[Exercise prompt]
A faithful copy without images is required: write out all the records exactly.

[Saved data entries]
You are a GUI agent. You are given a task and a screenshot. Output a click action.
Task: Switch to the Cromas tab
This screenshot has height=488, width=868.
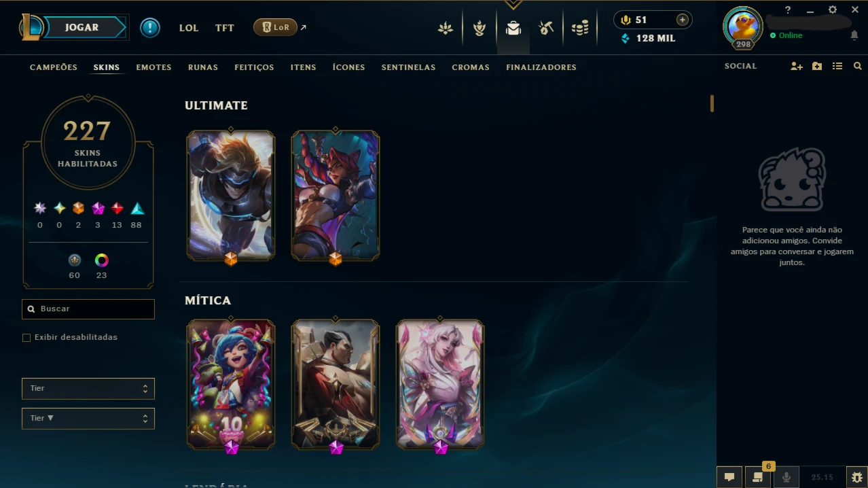coord(471,67)
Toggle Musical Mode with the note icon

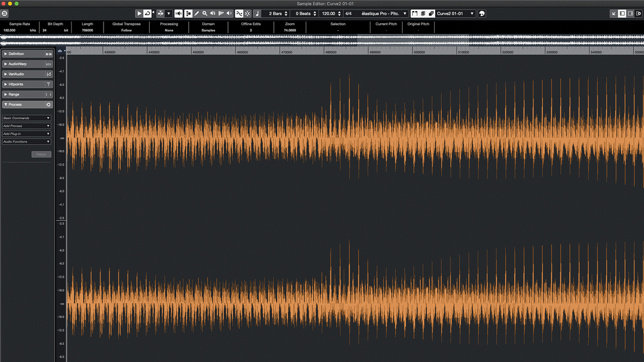click(256, 13)
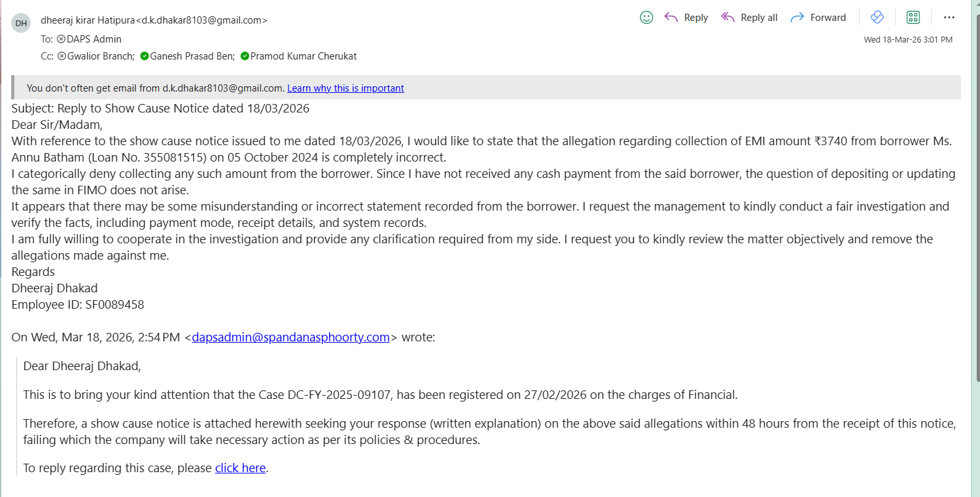Click the vertical scrollbar on the right

click(976, 196)
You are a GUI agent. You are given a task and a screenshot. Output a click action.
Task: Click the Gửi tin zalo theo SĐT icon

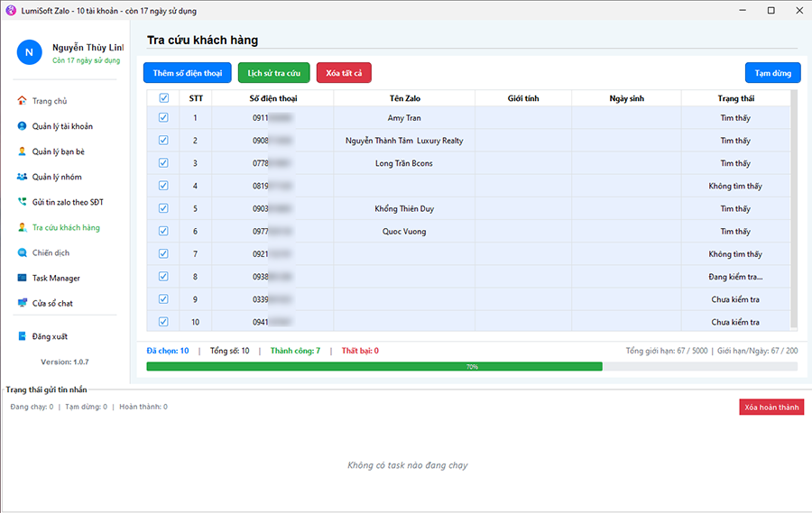point(22,202)
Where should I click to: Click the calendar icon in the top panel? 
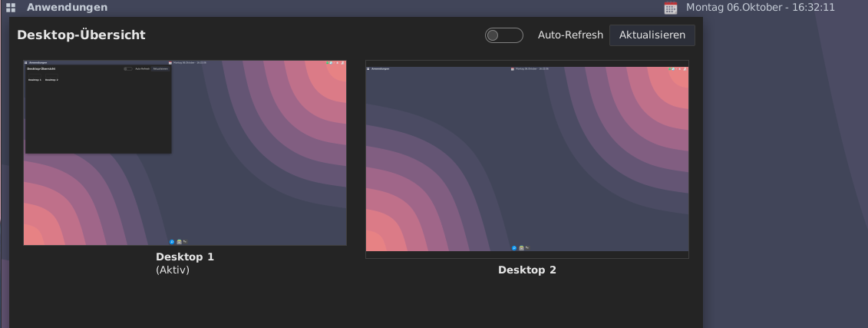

[Reply to the exercise]
You are a GUI agent. You are given a task and a screenshot. Output a click action.
Task: Switch to the Cromas tab
This screenshot has height=488, width=868.
coord(471,67)
Toggle Musical Mode with the note icon

click(256, 13)
Click the vertical scrollbar on the right

click(976, 196)
You are a GUI agent. You are given a task and a screenshot. Output a click action.
Task: Click the Gửi tin zalo theo SĐT icon

point(22,202)
Where should I click to: Click the calendar icon in the top panel? 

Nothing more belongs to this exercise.